The arrest Wednesday of Pierre Duhaime, former CEO of engineering powerhouse SNC-Lavalin Group Inc., on charges of fraud is one of the most shocking incidents yet. The charges against Mr. Duhaime, which haven't yet been proven in court, stem from a corruption inquiry that has exposed widespread rot at the municipal level and revealed that organized crime has long extracted bribes on local construction contracts.
The weekly revelations of the corruption inquiry have appalled Quebeckers, but those untouched by the inquiry shouldn't pat themselves on the back. From top to bottom, the province's politics are in urgent need of examination.
Neither the Liberals nor the separatist Parti Québécois have been good financial stewards in recent decades. They have left Quebec saddled with net debt that represents half of its GDP, the highest level of any province. Despite high taxes, Quebec can't afford to pay for its own social safety net, but counts on transfer payments from other provinces.
Quebec's cozy business establishment has a lot to answer for as well. Consider the case of Quebec-based Rona Inc., the poorly performing home improvement chain, which this summer had attracted a possible takeover bid from U.S. powerhouse Lowe's Cos. Inc. – one that the board spurned, largely because it didn't want to sell a Quebec business to a foreign interloper.

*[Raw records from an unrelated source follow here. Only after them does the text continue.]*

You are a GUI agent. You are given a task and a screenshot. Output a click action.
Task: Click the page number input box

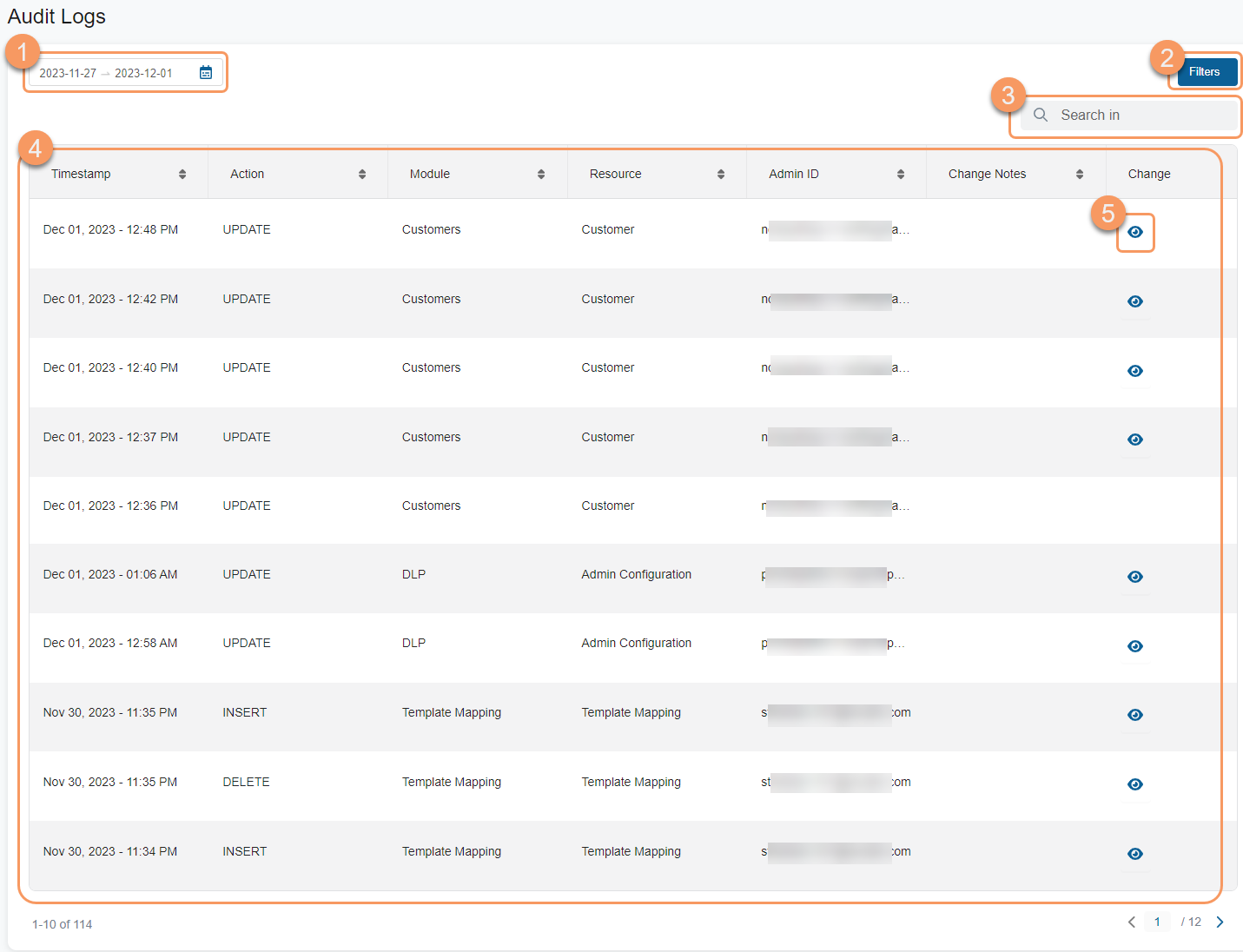click(1157, 922)
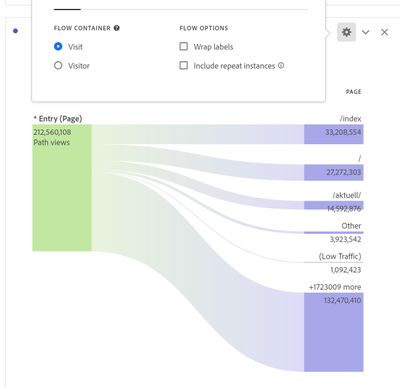Click the green Entry (Page) node
This screenshot has width=400, height=387.
pos(62,188)
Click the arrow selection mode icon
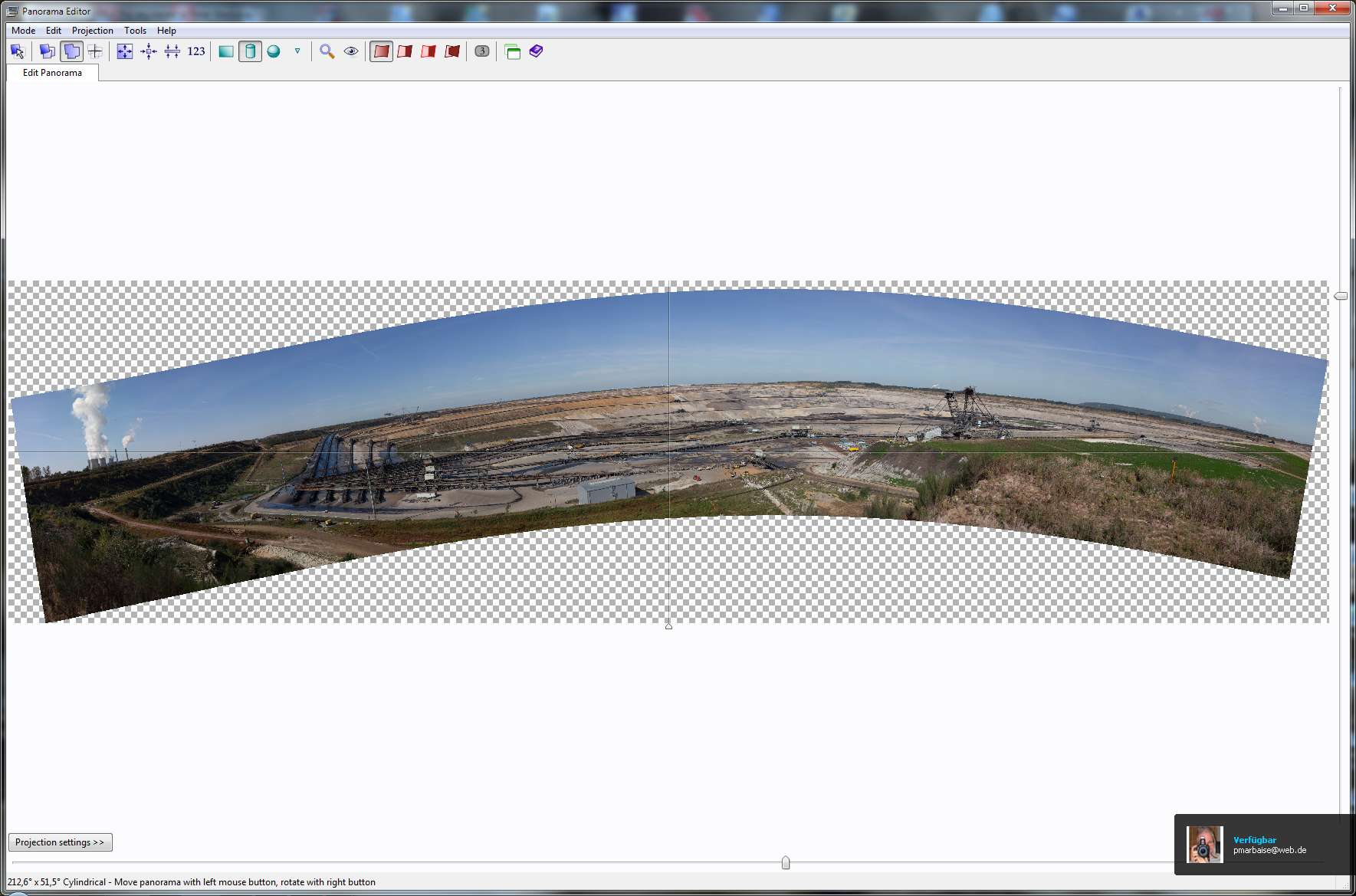 pos(18,51)
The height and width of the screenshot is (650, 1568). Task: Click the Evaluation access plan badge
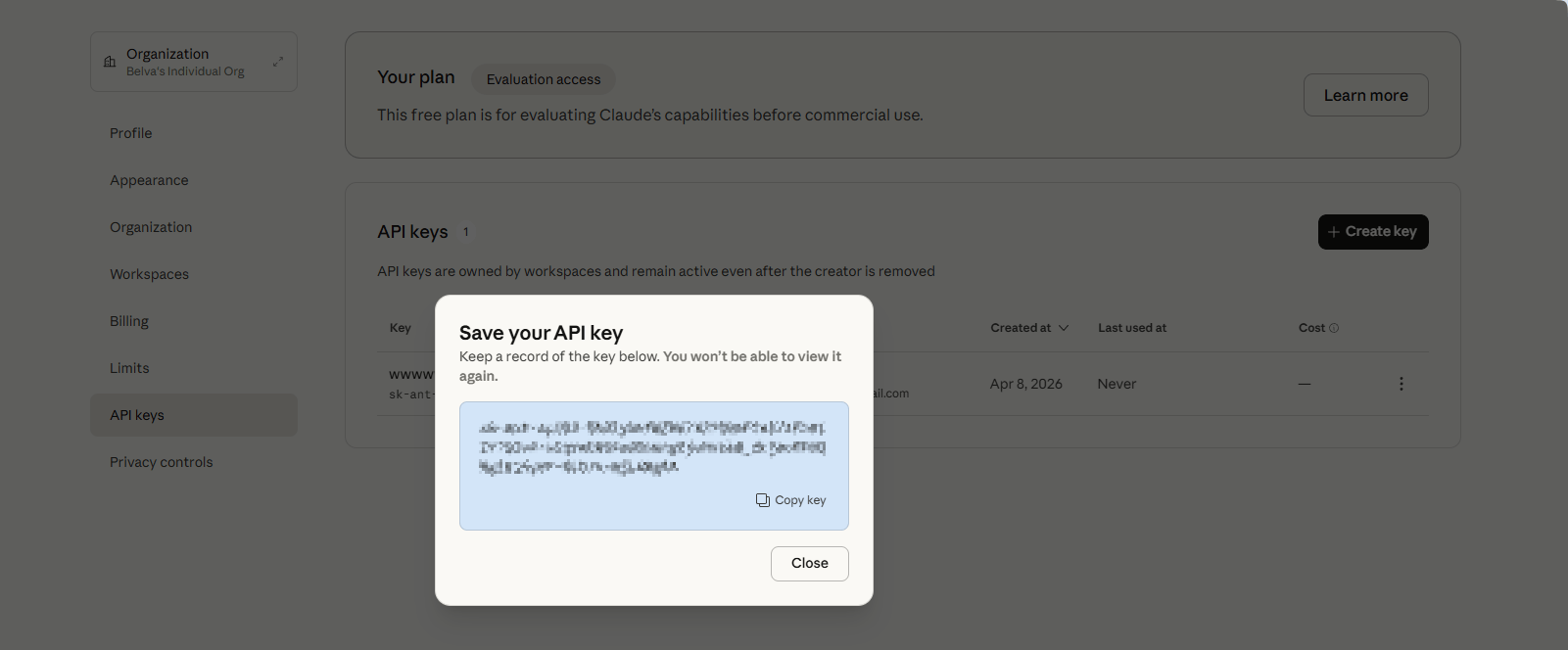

The board's unwillingness to consider a deal prompted a revolt by the company's largest investor, Toronto-based Invesco Canada. At the very least, Rona's board, which is stacked with Quebec-based executives, demonstrates the insular nature of many of the province's corporations and their reliance on a thin pool of home-grown managerial talent.

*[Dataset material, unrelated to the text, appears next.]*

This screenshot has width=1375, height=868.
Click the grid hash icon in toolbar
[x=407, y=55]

For their part, local politicians have shown they would rather protect Rona's right to remain an underperforming, based-in-Quebec laggard than welcome foreign investment and expertise. The same political leaders also suggested fund management giant Caisse de dépôt et placement du Québec should focus its attention on propping up Quebec companies rather than on protecting the needs of pensioners on whose behalf it invests.
A province cannot build a bright future by protecting local laggards and discouraging investment – especially if time and demographics are against it, as they are in the case of Quebec. Power and population are shifting west in Canada and most immigrants have chosen not to settle in Quebec.
Protecting culture is a noble cause, but to build the future it wants, Quebec needs to rethink its protectionist business culture, take strong action against corruption and demonstrate that it is open to business – no matter where the head office may be based.